Spam campaigns often start with harmless e-mail messages and slowly build into more serious threats, according to Stephan Chenette, manager of security research at Websense Inc.
"Spammers are generally very well connected with each other and see how well it's working. It always goes through the test phase," he said.
They test campaigns with less threatening approaches, share feedback between each other, figure out what works and what doesn't and then launch increasingly harmful attacks, he explained. "
"By us seeing they've increased the number of e-mails that are going out surrounding the swine flu, it indicates that so far it's been a very successful campaign," he said.
Websense has been tracking this latest trend, which has grown in the past week. The number of e-mail messages with subject lines related to Swine Flu is in the tens of thousands, according to Chenette.
The trend started off with traditional medical spam -- or medspam -- that didn't necessarily scam users, he said. "They were enticing the users by scaring them, but there were no malicious attachments."
Then the spam evolved into money-making schemes, with spammers trying to sell pharmaceuticals, medical devices and PDFs that contain generic information on the swine flu for $20 to $30, he explained.
"Medspam has always been something that spammers have used for making money and the fact that there's a flu-type symptom that allows them to sell their story in a more convincing way has been good for spammers," he said. "
The first swine flu e-mail with a malicious attachment surfaced this week.
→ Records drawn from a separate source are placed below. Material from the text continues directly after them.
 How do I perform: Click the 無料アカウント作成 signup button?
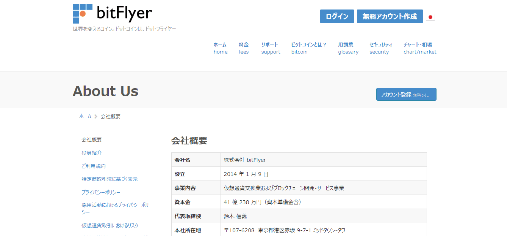tap(390, 16)
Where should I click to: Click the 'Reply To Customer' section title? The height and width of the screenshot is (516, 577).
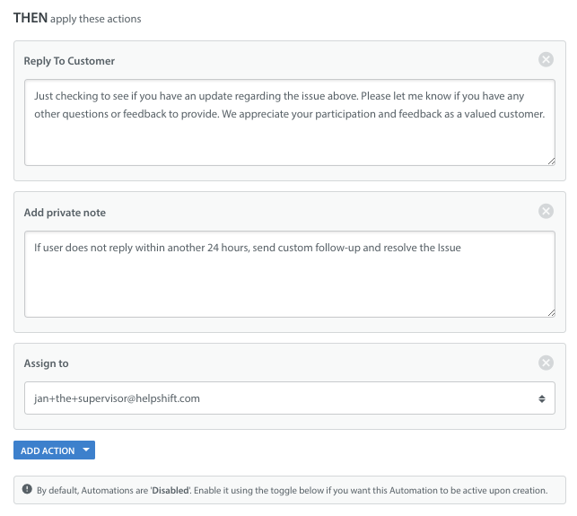click(x=69, y=61)
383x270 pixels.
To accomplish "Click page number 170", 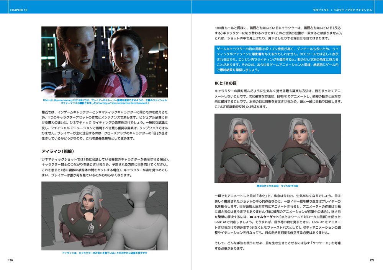I will click(x=11, y=260).
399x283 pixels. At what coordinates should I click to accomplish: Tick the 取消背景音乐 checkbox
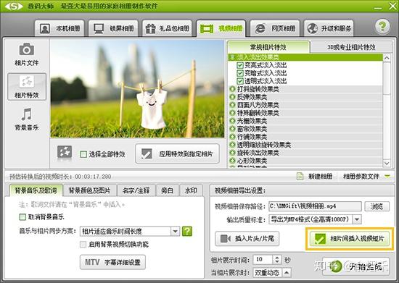click(x=22, y=216)
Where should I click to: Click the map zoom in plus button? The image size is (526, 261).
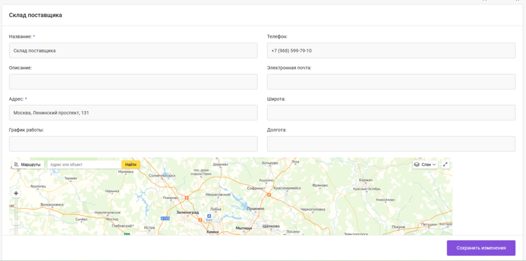pyautogui.click(x=16, y=193)
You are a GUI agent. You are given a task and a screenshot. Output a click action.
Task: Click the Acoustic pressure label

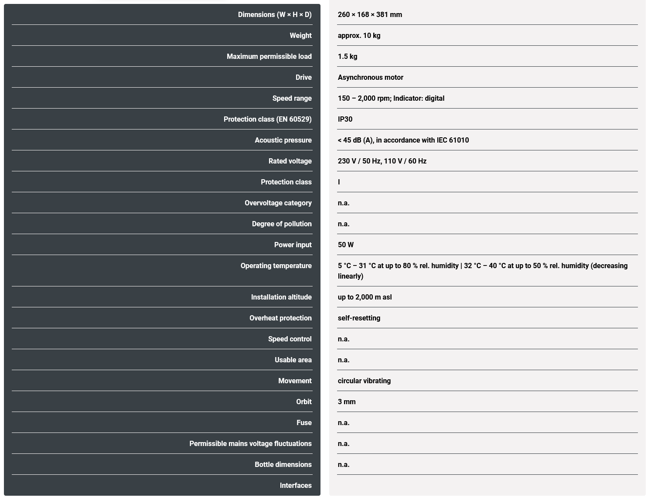click(283, 140)
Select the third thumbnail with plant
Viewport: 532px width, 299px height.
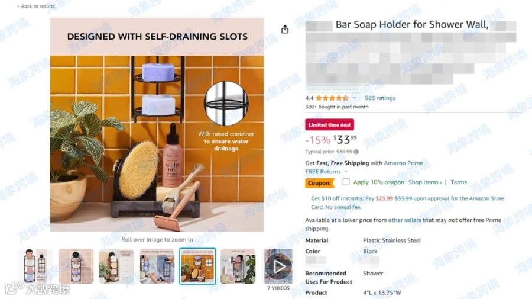coord(116,266)
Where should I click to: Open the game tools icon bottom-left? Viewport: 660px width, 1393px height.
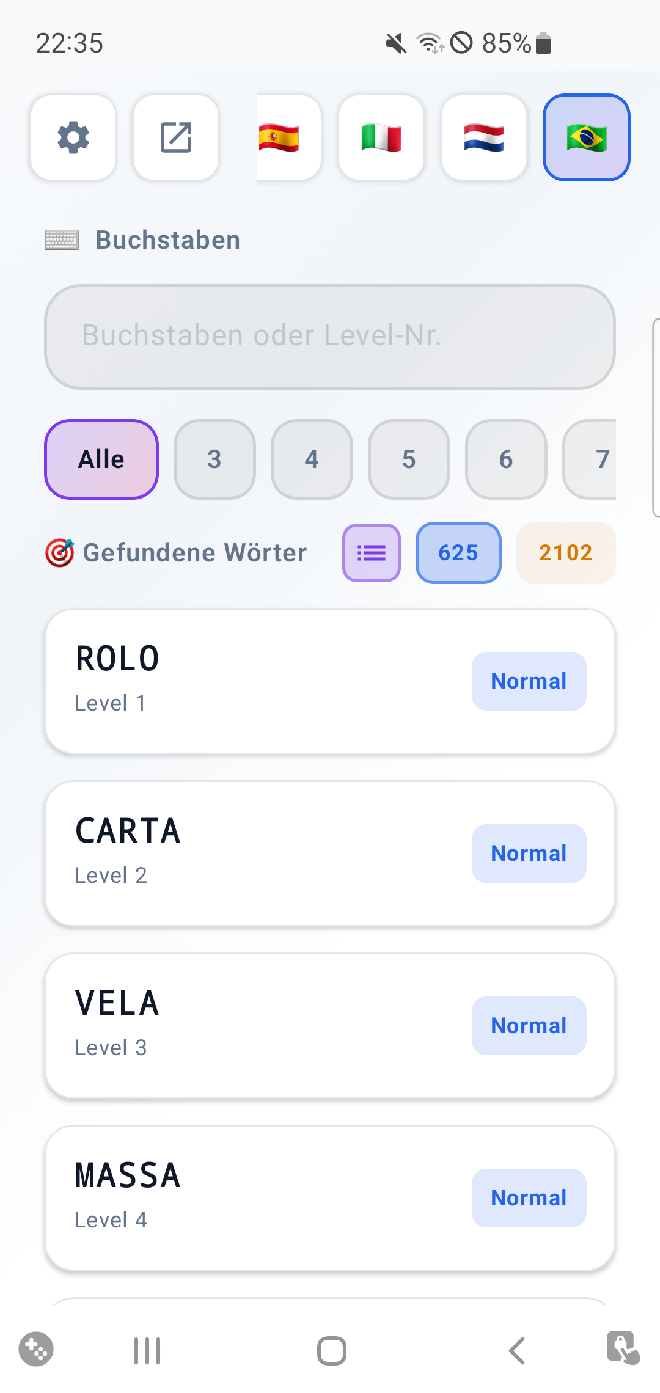coord(36,1348)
Symantec Security Response analyzed the file, which poses as a PDF document of Swine Influenza FAQs.
"When users attempt to access the PDF file, malcode within the PDF attempts to exploit an old Adobe vulnerability (BID 33751) in order to drop malware on the local computer," said a Symantec report.
Symantec detects the malicious PDF as Bloodhound.Exploit.6 and the dropped file contained in the PDF as InfoStealer, a trojan. Symantec rates it a Level 1 threat -- on the low end of the scale.
Users that follow typical best practices don't have much to worry about, said Marc Fossi, manager of Symantec Security Response.
A patch from Adobe has been available for some time now, antivirus software would detect the threat if it attempted installation and anti-spam software might stop the e-mail in the first place, he explained.
"There's actually nothing overly unique about it. We've seen malicious code using this sort of technique fairly commonly ... the social engineering aspect is the real standout here," said Fossi.
Current events are great triggers for spam and phishing campaigns, said James Quin, senior research analyst at Info-Tech Research Group Inc.
While the underlying malware in the Swine Flu FAQ e-mail is inconsequential, the technique used to get the malware into end machines is interesting, he said.
"What makes this one stand out is the same type of techniques that phishers use are now being used for malware," said Quin.